Durham, NC (PRWEB) October 11, 2012
In China, hepatitis B virus (HBV) infection accounts for the highest proportion of liver failure cases. While liver transplantation is considered the standard treatment, it has several drawbacks including a limited number of donors, long waiting lists, high cost and multiple complications. Our study shows that mesenchymal stem cell (MSCs) transfusions might be a good, safe alternative, said Fu-Sheng Wang, Ph.D., M.D., the studys lead author and director of the Research Center for Biological Therapy (RCBT) in Beijing.
Wang along with RCBT colleague, Drs. Ming Shi and Zheng Zhang of the Research Center for Biological Therapy, The Institute of Translational Hepatology led the group of physician-scientists from the centers and Beijing 302 Hospital who conducted the study.

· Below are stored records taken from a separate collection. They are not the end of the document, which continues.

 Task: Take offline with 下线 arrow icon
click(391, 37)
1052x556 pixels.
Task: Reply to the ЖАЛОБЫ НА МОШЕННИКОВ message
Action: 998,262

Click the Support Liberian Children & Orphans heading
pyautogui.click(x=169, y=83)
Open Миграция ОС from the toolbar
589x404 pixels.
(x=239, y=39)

MSC transfusions had already been shown to improve liver function in patients with end-stage liver diseases. This time, the researchers wanted to gauge the safety and initial efficacy of treating acute-on-chronic liver failure (ACLF) with MSCs. The American Association for the Study of Liver Diseases and the European Association for the Study of the Liver define ACLF as an acute deterioration of pre-existing chronic liver disease usually related to a precipitating event and associated with increased mortality at three months due to multisystem organ failure. The short-term mortality rate for this condition is more than 50 percent.
MSCs have self-renewing abilities and the potential to differentiate into various types of cells. More importantly, they can interact with immune cells and cause the immune system to adjust to the desired level.

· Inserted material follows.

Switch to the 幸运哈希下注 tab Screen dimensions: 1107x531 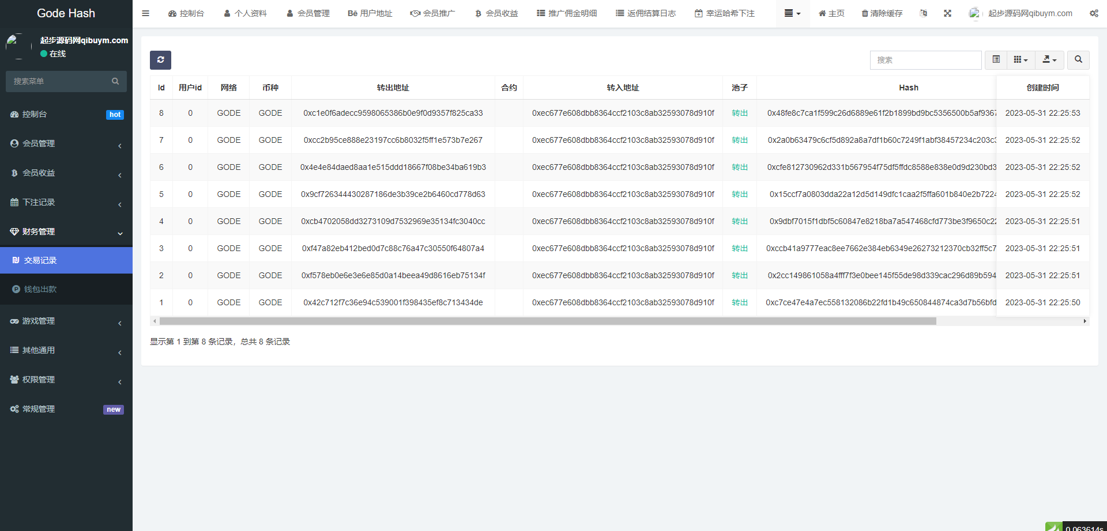[724, 13]
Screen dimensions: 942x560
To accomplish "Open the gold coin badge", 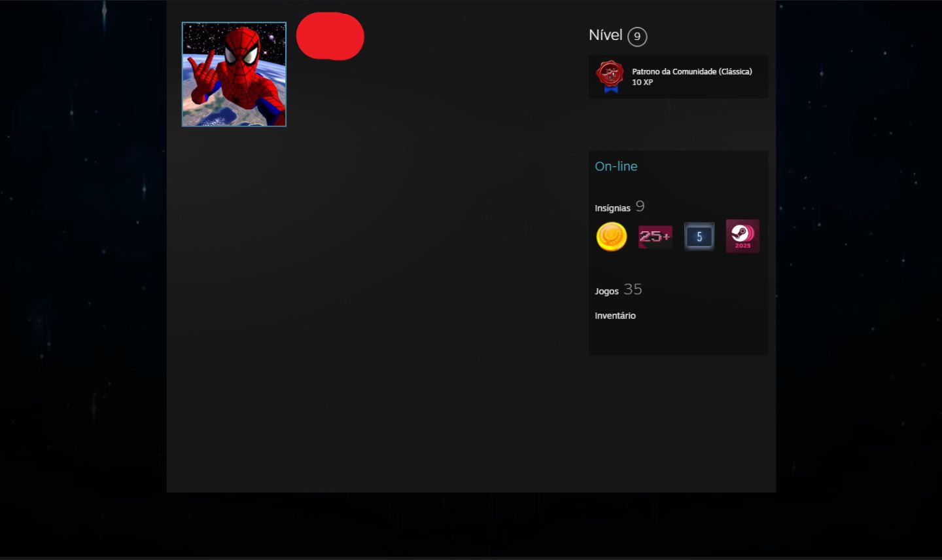I will coord(612,236).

Of the 43 patients in this pilot study each of whom had liver failure resulting from chronic HBV infection 24 were treated with MSCs taken from donated umbilical cords and 19 were treated with saline as the control group. All received conventional therapy as well. The liver function, adverse events and survival rates were then evaluated during the 48-week or 72-week follow-up period.
Along with increased survival rates, the patients liver function improved and platelet count increased. No significant side effects were observed throughout the treatment and follow-up period.
While the results are preliminary and this pilot study includes a small number of patients, MSC transfusions appear to be safe and may serve as a novel therapeutic approach for HBV-associated ACLF patients, Dr. Shi said.
The study also highlights several key issues that will need to be considered in the design of future clinical studies, such as the optimal type of stem cells that will be infused, the minimum effective number of the cells and the best route of administration, Dr. Wang added.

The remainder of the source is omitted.